Place the lines from the line containing "The height and width of the screenshot is (960, 1344)." through the line containing "y-axis: 0 500 1000 1500 is", both included, into a JSON list of strings with one string per line and no blank lines.

Collected data:
______________________________

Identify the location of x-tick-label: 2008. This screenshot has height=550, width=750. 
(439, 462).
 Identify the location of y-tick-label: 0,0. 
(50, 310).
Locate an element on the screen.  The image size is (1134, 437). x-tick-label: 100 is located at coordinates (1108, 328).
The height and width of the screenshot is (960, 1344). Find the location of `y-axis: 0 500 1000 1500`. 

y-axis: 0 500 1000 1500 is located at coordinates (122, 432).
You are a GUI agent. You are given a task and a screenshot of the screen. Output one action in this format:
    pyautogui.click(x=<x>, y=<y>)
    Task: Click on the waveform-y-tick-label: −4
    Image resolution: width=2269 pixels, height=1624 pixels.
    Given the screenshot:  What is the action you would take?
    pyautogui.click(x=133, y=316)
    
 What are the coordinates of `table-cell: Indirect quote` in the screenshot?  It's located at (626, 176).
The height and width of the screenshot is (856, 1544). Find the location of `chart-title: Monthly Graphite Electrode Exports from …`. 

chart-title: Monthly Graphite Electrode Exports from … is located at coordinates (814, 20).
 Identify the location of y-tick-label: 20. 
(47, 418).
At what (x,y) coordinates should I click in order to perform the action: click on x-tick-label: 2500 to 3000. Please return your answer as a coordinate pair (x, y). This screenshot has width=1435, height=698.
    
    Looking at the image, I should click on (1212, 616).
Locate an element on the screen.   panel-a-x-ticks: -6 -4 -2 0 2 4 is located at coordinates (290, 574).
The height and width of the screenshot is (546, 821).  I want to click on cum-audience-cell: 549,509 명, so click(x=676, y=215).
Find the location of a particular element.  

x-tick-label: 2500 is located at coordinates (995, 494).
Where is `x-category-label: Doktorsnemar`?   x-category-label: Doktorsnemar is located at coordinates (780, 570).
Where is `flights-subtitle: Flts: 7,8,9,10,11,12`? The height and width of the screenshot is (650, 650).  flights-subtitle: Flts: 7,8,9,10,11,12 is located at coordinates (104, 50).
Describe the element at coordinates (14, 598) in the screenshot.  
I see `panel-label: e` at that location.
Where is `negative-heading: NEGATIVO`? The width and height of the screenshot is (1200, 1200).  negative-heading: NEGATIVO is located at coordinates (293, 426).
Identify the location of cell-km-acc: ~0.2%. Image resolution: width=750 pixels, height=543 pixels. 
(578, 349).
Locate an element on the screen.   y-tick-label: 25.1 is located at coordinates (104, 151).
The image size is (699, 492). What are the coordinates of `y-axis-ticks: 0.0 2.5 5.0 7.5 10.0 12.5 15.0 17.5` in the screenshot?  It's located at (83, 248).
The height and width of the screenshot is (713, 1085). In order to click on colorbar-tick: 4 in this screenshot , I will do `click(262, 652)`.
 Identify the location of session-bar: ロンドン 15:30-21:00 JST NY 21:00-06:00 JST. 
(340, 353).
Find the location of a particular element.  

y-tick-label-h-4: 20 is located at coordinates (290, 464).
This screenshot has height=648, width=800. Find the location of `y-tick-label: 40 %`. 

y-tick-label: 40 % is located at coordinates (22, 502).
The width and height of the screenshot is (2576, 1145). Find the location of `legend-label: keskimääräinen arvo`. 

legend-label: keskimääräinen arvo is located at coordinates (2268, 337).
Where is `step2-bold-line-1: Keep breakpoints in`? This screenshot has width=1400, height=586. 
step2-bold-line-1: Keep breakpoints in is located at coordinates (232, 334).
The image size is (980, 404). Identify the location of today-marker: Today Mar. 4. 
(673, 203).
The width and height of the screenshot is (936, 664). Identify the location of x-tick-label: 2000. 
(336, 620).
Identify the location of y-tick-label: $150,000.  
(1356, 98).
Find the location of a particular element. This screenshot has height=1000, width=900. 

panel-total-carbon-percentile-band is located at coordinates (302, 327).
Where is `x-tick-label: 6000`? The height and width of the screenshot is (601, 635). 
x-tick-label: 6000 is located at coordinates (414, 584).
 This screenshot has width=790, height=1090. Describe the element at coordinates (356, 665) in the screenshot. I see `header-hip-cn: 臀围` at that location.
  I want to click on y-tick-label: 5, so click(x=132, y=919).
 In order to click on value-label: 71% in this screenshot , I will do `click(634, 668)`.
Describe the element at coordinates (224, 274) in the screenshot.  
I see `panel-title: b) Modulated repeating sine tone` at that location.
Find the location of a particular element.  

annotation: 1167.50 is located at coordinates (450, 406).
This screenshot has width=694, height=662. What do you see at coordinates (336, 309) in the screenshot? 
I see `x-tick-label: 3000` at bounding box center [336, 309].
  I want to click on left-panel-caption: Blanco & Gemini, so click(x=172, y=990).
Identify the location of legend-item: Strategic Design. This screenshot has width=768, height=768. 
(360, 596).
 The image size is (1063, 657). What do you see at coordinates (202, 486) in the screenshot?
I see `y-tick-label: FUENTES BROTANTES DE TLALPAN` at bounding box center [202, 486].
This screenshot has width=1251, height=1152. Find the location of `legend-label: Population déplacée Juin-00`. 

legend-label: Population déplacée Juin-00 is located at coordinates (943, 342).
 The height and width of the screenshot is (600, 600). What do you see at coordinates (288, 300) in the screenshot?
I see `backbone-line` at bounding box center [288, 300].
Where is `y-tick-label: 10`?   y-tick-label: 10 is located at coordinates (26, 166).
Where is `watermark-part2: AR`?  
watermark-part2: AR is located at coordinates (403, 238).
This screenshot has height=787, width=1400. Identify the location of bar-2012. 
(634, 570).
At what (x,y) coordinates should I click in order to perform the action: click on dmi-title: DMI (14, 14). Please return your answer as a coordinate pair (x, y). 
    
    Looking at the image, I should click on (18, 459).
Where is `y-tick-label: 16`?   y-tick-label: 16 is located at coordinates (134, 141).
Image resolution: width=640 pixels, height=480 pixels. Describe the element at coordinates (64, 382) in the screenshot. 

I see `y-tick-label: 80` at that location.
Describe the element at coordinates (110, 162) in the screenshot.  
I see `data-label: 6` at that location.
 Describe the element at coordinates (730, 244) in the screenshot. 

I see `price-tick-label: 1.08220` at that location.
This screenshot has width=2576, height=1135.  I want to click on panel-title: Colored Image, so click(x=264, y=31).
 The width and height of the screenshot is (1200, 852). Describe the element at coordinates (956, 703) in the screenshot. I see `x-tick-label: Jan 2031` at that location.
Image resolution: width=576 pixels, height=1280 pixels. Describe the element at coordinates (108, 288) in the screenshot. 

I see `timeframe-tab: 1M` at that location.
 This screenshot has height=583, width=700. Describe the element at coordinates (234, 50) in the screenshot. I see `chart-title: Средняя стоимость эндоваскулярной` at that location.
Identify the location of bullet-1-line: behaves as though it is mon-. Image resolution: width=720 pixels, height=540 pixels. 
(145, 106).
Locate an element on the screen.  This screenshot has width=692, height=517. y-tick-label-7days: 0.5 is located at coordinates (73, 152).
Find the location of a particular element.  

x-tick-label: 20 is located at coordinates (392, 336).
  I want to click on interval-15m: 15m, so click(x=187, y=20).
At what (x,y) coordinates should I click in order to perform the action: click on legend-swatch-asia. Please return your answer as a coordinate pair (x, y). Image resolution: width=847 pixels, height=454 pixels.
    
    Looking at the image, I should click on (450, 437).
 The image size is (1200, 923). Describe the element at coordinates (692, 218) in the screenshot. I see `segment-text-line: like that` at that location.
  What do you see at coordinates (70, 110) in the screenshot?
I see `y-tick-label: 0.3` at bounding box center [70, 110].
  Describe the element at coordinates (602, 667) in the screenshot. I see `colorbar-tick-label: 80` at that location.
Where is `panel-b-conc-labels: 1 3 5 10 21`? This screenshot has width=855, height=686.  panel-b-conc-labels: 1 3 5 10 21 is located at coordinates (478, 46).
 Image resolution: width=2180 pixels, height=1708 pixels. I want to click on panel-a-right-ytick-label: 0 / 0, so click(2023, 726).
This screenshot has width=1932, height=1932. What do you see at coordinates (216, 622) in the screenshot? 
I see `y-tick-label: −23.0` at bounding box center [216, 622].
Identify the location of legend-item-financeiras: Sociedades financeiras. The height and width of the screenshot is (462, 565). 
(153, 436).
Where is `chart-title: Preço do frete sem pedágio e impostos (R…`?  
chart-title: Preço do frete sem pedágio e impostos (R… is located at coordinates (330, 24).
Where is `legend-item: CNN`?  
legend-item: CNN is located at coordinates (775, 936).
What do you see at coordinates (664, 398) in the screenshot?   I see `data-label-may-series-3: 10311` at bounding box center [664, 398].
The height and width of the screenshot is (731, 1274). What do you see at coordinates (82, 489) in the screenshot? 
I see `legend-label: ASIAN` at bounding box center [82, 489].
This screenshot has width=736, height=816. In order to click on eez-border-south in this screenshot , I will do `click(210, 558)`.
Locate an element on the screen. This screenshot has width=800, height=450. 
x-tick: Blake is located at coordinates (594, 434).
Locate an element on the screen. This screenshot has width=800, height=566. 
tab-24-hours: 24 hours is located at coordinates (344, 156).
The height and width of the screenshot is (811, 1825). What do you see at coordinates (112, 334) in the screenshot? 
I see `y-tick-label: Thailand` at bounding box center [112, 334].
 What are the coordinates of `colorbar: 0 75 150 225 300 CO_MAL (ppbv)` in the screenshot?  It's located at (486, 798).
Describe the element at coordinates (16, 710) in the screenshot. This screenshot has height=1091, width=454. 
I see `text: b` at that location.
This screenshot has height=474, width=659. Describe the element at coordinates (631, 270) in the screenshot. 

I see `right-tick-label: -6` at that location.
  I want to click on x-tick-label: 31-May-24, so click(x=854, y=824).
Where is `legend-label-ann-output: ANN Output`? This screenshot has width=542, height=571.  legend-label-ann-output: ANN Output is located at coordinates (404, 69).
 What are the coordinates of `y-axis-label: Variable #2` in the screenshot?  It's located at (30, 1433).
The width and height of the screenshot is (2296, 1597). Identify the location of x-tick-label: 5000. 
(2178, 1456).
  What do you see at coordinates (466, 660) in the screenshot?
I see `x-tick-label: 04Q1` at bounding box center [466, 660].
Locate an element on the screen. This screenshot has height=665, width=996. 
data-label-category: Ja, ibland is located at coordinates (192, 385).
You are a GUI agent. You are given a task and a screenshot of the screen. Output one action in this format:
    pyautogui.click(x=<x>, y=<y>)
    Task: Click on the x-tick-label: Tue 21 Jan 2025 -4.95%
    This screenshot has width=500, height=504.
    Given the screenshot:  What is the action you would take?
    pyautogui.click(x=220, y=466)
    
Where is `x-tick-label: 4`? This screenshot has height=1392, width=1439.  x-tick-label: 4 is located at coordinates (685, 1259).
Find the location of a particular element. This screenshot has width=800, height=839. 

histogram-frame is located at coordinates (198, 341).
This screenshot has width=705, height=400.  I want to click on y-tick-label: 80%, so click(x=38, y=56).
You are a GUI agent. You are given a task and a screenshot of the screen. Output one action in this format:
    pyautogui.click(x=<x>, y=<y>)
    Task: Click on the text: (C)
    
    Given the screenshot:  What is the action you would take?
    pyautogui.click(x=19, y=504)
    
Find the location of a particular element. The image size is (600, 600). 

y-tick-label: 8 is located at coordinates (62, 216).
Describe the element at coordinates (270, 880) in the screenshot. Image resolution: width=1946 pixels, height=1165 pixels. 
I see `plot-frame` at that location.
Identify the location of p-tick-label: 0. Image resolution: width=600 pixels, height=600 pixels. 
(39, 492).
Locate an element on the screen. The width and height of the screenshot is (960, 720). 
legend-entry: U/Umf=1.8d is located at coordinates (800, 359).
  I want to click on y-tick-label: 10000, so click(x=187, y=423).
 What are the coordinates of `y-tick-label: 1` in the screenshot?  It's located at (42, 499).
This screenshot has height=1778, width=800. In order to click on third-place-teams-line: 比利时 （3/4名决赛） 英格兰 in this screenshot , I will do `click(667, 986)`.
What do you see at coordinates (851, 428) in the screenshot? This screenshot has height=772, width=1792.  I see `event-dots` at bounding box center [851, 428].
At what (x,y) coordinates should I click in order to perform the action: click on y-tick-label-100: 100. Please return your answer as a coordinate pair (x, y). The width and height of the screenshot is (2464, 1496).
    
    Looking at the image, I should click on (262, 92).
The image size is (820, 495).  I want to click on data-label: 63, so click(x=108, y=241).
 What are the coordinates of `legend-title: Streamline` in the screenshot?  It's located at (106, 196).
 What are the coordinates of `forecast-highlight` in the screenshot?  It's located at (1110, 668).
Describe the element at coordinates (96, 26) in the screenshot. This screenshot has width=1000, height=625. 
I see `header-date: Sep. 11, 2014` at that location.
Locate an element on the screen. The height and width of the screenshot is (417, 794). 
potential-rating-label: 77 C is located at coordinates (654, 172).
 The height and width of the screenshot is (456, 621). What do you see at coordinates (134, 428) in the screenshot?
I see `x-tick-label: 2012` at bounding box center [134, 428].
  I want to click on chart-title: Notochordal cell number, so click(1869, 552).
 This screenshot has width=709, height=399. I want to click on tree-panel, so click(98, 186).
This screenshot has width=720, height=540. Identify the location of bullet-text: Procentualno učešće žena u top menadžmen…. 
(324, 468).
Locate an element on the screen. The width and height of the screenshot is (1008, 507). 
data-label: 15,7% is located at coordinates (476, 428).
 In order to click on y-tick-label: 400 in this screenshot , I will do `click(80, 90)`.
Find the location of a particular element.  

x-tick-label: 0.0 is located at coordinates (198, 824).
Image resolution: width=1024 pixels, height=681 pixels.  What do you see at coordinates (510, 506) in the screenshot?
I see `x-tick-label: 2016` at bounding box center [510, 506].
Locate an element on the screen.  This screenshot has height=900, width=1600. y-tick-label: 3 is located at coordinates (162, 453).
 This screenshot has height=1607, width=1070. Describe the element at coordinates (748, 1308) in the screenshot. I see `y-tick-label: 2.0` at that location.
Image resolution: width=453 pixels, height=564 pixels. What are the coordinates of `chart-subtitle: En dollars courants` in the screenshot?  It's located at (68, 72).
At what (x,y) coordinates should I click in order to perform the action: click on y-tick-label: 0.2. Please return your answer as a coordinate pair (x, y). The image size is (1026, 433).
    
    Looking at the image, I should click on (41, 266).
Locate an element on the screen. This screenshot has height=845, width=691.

______________________________

▸ **The answer**
[
  "The height and width of the screenshot is (960, 1344). Find the location of `y-axis: 0 500 1000 1500`. ",
  "y-axis: 0 500 1000 1500 is located at coordinates (122, 432)."
]